To the extent available, we expect to utilize the operating cash flows generated by and cash reserves of DFAC and the operating cash flows available to and cash reserves of Diamond Offshore Drilling, Inc. to meet each entity’s respective working capital requirements and capital commitments. At September 30, 2017 and December 31, 2016, we had cash available for current operations, including cash reserves of DFAC, as follows:
| | | | | | | | |
| | September 30, | | | December 31, | |
| | 2017 | | | 2016 | |
| | (In thousands) | |
Cash and cash equivalents | | $ | 276,686 | | | $ | 156,233 | |
Marketable securities | | | 4 | | | | 35 | |
| | | | | | | | |
Total cash available for current operations | | $ | 276,690 | | | $ | 156,268 | |
| | | | | | | | |
A substantial portion of our cash flows has historically been invested in the enhancement of our drilling fleet. We determine the amount of cash required to meet our capital commitments by evaluating our rig construction obligations, the need to upgrade rigs to meet specific customer requirements and our ongoing rig equipment enhancement/replacement programs. We also make periodic assessments of our capital spending programs based on current and expected industry conditions and make adjustments thereto if required. See “– Sources and Uses of Cash – Capital Expenditures.”
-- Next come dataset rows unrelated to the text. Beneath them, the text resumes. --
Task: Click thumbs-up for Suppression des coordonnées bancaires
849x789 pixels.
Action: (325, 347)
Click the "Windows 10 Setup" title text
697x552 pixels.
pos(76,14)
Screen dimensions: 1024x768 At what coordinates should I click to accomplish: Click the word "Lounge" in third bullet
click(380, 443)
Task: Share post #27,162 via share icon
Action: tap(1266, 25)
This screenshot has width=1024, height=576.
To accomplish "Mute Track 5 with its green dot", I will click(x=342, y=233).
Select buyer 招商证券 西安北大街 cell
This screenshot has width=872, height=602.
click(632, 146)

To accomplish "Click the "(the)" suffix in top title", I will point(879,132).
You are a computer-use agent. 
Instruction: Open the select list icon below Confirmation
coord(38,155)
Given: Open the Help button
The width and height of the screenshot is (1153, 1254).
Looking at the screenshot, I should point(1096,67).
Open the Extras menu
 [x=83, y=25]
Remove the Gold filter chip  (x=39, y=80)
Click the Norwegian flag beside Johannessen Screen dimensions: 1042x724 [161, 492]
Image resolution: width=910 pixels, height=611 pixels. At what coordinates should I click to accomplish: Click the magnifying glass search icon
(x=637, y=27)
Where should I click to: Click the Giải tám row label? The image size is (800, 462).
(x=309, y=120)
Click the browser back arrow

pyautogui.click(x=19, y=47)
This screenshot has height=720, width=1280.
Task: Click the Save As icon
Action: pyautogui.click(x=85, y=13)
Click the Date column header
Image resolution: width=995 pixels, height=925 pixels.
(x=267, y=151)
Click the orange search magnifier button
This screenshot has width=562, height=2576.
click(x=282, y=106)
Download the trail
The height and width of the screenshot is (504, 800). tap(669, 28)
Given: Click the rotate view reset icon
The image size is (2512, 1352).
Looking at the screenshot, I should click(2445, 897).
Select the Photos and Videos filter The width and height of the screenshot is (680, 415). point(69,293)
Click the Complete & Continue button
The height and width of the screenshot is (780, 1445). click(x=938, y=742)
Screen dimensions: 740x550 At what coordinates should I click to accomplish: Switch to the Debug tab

We pay dividends at the discretion of our Board of Directors, or Board, and any determination to declare a dividend, as well as the amount of any dividend that may be declared, will be based on the Board’s consideration of our financial position, earnings, earnings outlook, capital spending plans, outlook on current and future market conditions and business needs and other factors that our Board considers relevant at that time. We did not pay any dividends in 2016 or during the first nine months of 2017.
Depending on market and other conditions, we may, from time to time, purchase shares of our common stock in the open market or otherwise. We did not purchase any shares of our outstanding common stock during the nine-month periods ended September 30, 2017 and 2016.
We may, from time to time, issue debt or equity securities, or a combination thereof, to finance capital expenditures, the acquisition of assets and businesses or for general corporate purposes. Our ability to access the capital markets by issuing debt or equity securities will be dependent on our results of operations, our current financial condition, current credit ratings, current market conditions and other factors beyond our control.
Sources and Uses of Cash
During the nine-month period ended September 30, 2017, our primary sources of cash were an aggregate $489.1 million in net proceeds from the issuance of our 2025 Notes, $366.6 million generated by operating activities and $4.0 million from the disposition of assets. Cash usage during the same period was primarily $534.4 million for the redemption of our 2019 Notes, $104.2 million for the net repayment of borrowings under our Credit Agreement and capital expenditures aggregating $100.6 million. See “– Senior Notes.”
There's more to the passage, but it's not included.